映画『トイ・ストーリー』シリーズの集大成にして、最高傑作と言ってもいい。 少年が大人になる、まさにその瞬間をとらえ、子どもだけでなく、大人にも感動が伝わる映画になっているところが、CGで見せるアニメーションとしてではなく、ドラマとしての完成度の高さを物語っている。日本では、我らがトトロの出演が話題になっているが、ニューバージョンのバズがツボなので要チェック! オトナになるって、すてきなことだけど、切ないことでもある。人気アニメのキャラは成長しないのが定番だが『トイ・ストーリー』でそれをやってしまうのは、常に先を行くピクサー&ディズニーだからこそ。
スタジオジブリ2年ぶりの新作となれば、国民的期待を集めて当然の本作。もちろん、おなじみの豊かな世界観をイメージして観賞に臨んだ、期待を裏切らない圧倒的なアニメーションの技術に冒頭から感激する。躍動感のある小人のアリエッティや動物たち。志田未来を初めとする超豪華声優陣の達者な吹き替えも、キャラクターたちに愛しい命を吹き込んでいる。アリエッティの父を演じる三浦友和の抑えた演技には、現代では希薄な大きな背中の父親像を感じ、忘れかけていた家族像を懐かしく呼び起こさせる。角砂糖一つに命がけの大冒険を繰り広げる「借りぐらし」のアリエッティ一家。どこかユーモラスで、心がフワッと温かくなるはずだ。不覚にも涙がこぼれそうになった。
レオナルド・ディカプリオ&渡辺謙という日米ビッグスターの共演で話題を集める本作。レオ演じる、他人の夢に潜入してアイデアを盗み出す敏腕スパイ、コブの危険なミッションを、イマジネーション豊かなビジュアルで描き出す。手に汗握るサスペンス・アクションに始まり、いまだかつてない世界観で観る者のド肝を抜きながらも、「愛する人と、2人だけの楽園にいたい」という誰もが共感する普遍的なテーマを描いたラブストーリーへと転じていく、クリストファー・ノーラン監督の手腕はさすが。
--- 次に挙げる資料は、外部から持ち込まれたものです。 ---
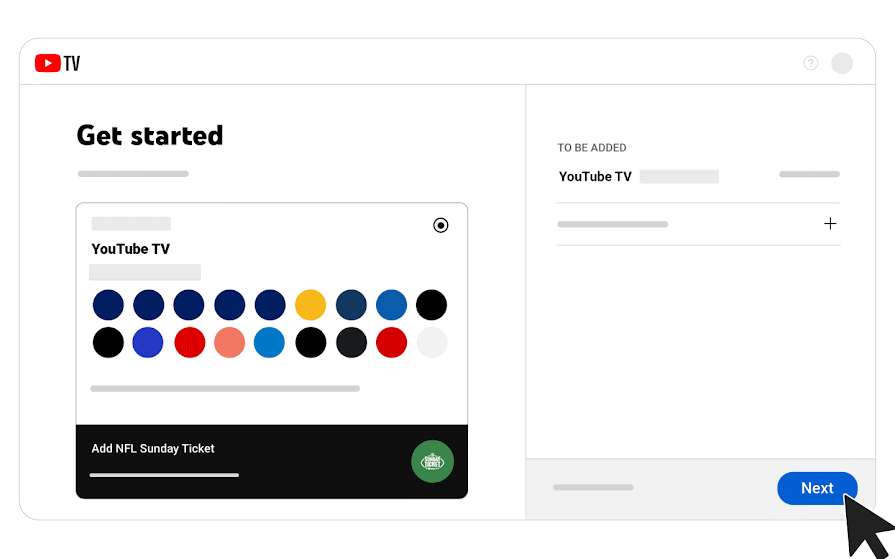Click the yellow channel circle icon
This screenshot has width=895, height=559.
[x=311, y=305]
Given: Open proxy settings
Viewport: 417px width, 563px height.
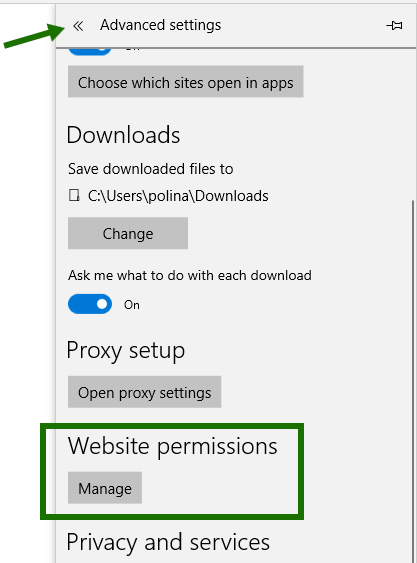Looking at the screenshot, I should pos(144,392).
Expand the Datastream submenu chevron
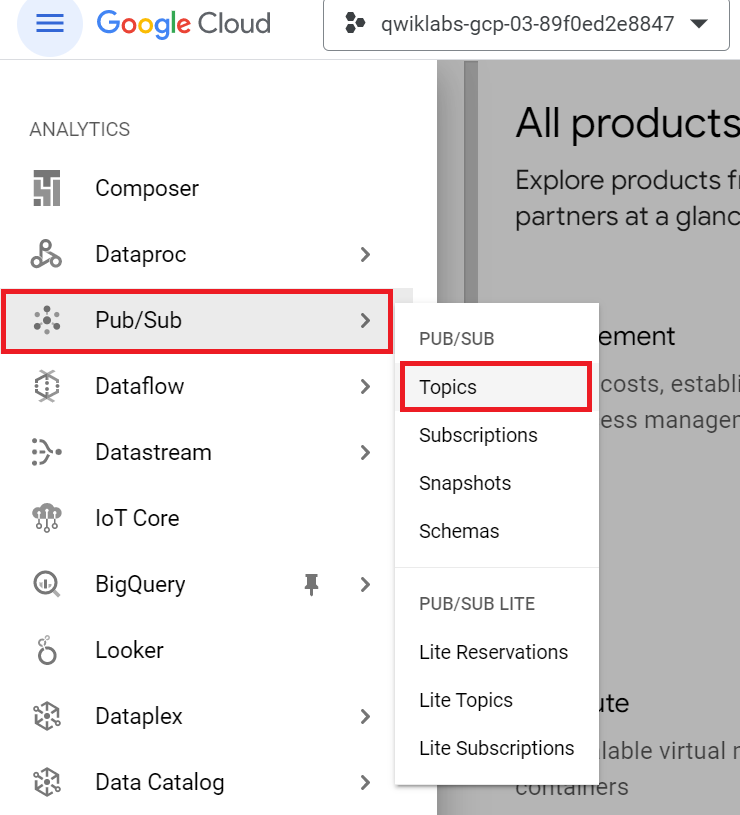The width and height of the screenshot is (740, 815). (x=365, y=452)
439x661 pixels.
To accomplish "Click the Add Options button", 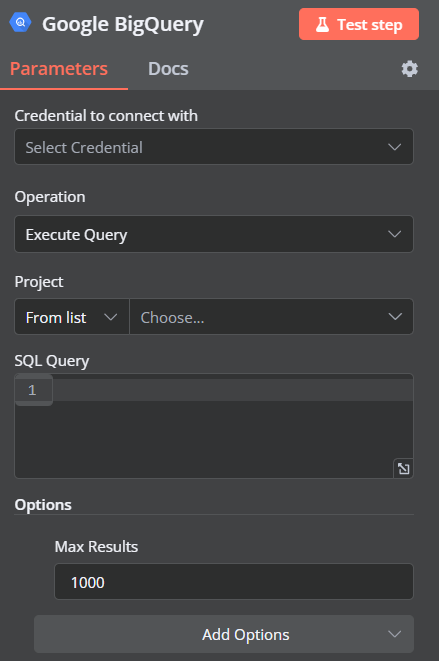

ミッションにあたり、「現実と夢の区別がつかなくなるため、記憶を再現してはならない」など、コブが夢の世界でのルールを語るくだりはやや難解だが、これらは彼が抱える亡き妻との悲しい秘密への伏線となってくるので見逃し厳禁! 現実と夢のはざまでもがき苦しむ男の、切ない運命を見届けてほしい。
もともとトム・クルーズが主演予定だったのが、急きょアンジェリーナ・ジョリーに決まり、キャラクターが女性に書き換えられたという本作。ハードなアクション設定はそのまま生かされたため、トラックの上に飛び降りるわ、血まみれになりながら男相手にガチンコで殴り合うわ、アンジーの史上最高ともいえる体当たり演技が目撃できる。まさに女版ジェイソン・ボーンともいうべき、新たなヒロインの誕生だ。そして、映画『今そこにある危機』『パトリオット・ゲーム』のフィリップ・ノイス監督が手掛けただけに、アクション大作としての娯楽要素はもちろん、リアリティーあふれる映像描写とストーリー展開に引き込まれるだろう。スパイなのか、CIA情報分析官なのか……次第に明らかになるソルトの正体に驚がくしつつ、「どこからだまされているのか?」と、目を凝らしながら観てほしい。